LangAlpha  by ginlix-ai

AI agent for financial market analysis and investment decision support

Created 2 months ago
307 stars

Top 87.4% on SourcePulse

GitHubView on GitHub
Project Summary

LangAlpha is an AI-powered agent designed to interpret financial markets and support investment decisions through iterative research. It targets engineers, researchers, and power users seeking a persistent, compounding research environment, offering a significant benefit over traditional one-shot AI finance tools by enabling continuous refinement of investment theses.

How It Works

LangAlpha employs a novel Programmatic Tool Calling (PTC) architecture, where the agent writes and executes Python code within sandboxed environments to process financial data.
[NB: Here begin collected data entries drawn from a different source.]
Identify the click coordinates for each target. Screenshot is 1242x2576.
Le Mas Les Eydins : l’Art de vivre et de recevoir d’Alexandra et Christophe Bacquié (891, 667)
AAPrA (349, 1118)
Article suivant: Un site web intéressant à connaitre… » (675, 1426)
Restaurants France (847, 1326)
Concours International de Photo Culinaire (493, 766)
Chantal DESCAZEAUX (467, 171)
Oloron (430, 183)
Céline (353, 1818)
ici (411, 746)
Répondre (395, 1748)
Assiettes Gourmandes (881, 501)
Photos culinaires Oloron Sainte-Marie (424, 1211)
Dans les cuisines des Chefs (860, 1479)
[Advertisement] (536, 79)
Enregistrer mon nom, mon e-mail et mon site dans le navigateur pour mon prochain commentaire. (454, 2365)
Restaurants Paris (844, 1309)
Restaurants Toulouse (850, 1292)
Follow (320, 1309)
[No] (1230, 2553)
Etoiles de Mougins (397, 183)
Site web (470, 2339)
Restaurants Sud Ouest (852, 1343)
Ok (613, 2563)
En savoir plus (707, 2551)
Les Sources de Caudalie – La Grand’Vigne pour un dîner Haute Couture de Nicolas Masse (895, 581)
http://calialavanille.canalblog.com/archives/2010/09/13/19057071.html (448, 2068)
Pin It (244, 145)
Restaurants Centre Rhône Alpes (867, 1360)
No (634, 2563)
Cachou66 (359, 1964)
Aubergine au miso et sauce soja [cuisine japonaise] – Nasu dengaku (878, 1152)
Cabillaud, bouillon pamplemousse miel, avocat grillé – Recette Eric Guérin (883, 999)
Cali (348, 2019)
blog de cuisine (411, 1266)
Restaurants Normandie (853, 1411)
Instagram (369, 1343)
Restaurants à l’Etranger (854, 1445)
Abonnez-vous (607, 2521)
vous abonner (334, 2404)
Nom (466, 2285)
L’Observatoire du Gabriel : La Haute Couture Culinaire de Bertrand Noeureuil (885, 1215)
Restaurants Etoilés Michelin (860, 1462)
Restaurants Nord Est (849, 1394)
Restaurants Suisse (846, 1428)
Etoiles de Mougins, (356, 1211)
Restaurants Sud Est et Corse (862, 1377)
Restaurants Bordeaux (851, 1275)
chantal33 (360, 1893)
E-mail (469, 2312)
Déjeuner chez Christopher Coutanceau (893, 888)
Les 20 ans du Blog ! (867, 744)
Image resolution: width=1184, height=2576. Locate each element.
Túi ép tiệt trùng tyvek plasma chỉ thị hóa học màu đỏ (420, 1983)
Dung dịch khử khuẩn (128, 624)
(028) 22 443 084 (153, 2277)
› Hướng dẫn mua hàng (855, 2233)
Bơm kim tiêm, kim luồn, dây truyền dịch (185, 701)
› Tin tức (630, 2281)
This approach dramatically reduces token waste and enables complex, multi-step analyses that would otherwise exceed LLM context limits. Research is organized into persistent workspaces, each mapping to a dedicated sandbox with structured directories and a persistent memory file (agent.md) that compounds research across sessions. An agent swarm model allows parallel execution of specialized subagents, enhancing efficiency and enabling mid-execution steering for course correction.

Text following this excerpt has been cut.